Re: Recovery inconsistencies, standby much larger than primary

From: Tom Lane <tgl(at)sss(dot)pgh(dot)pa(dot)us>
To: Greg Stark <stark(at)mit(dot)edu>
Cc: PostgreSQL-development <pgsql-hackers(at)postgresql(dot)org>, Andres Freund <andres(at)2ndquadrant(dot)com>
Subject: Re: Recovery inconsistencies, standby much larger than primary
Date: 2014-02-12 18:51:47
Message-ID: 32313.1392231107@sss.pgh.pa.us
Views: Raw Message | Whole Thread | Download mbox | Resend email
Thread:
Lists: pgsql-hackers

I wrote:
> Greg Stark <stark(at)mit(dot)edu> writes:
>> (Or maybe the hot backup
>> process could just catch the files in this state if a table is rapidly
>> growing and it doesn't take care to avoid picking up new files that
>> appear after it starts?)

> That's a possible explanation I guess, but it doesn't seem terribly
> probable from a timing standpoint.

I did a bit of arithmetic using the cases you posted previously.
In the first case, where block 3634978 got written to 7141472,
you can make the numbers come out right if you assume that a page
was missing at the end of segment 1 --- that leads to the conclusion
that EOF exclusive of that missing page had been around 28.75 GB,
which squares well with the relation's size on master.
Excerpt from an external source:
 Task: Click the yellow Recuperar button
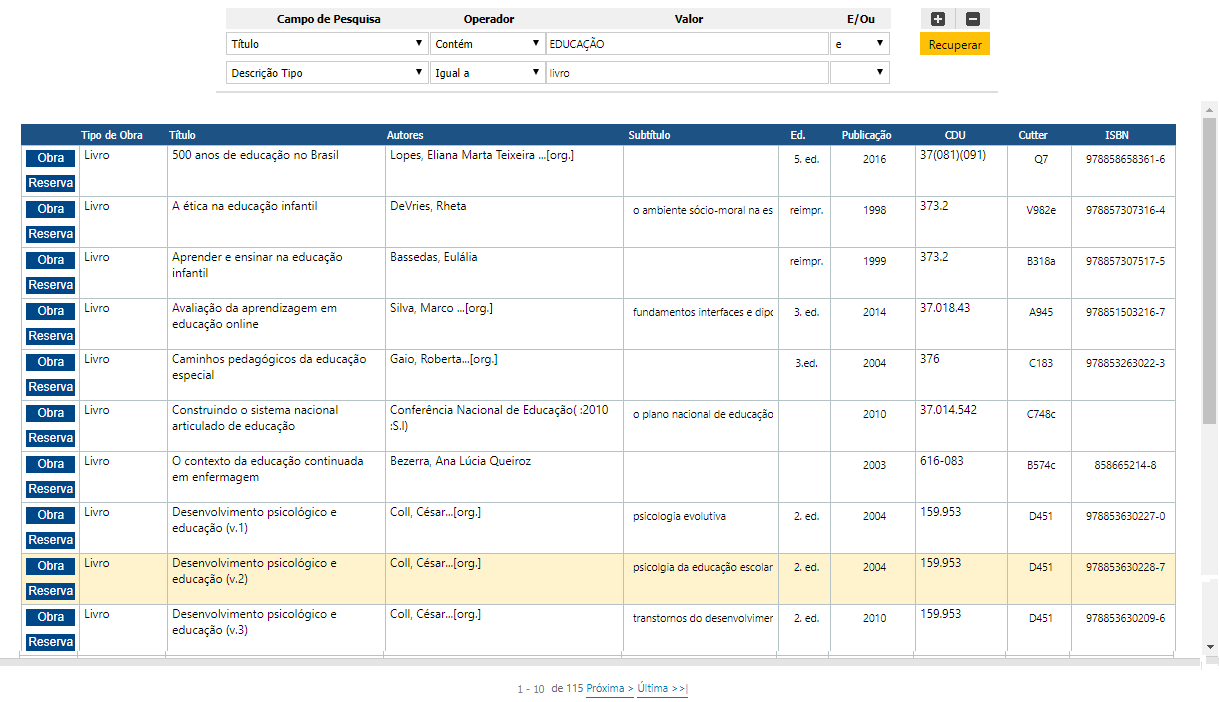coord(954,44)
However, it's
fairly hard to credit that the base backup would have collected
full-size or nearly full-size images of segments 2 through 28 while
not seeing segment 1 at full size. You'd have to assume that the
rel grew by a factor of ~14 while the base backup was in progress
--- and then didn't grow very much more afterwards. (What state
exactly did you measure the primary rel sizes in? Was it long
after the backup/restore, or did you rewind things somehow?)

The other examples seem to fit the theory a bit better, but this
one is hard to explain this way.

The other big problem for this theory is that you said in
http://www.postgresql.org/message-id/CAM-w4HPvJCBRVV3dXg8aj0WzkU08dHuX-XYbfDYQhNrn5bnTQg@mail.gmail.com

> What's worse is we created a new standby from the same base backup and
> replayed the same records and it didn't reproduce the problem.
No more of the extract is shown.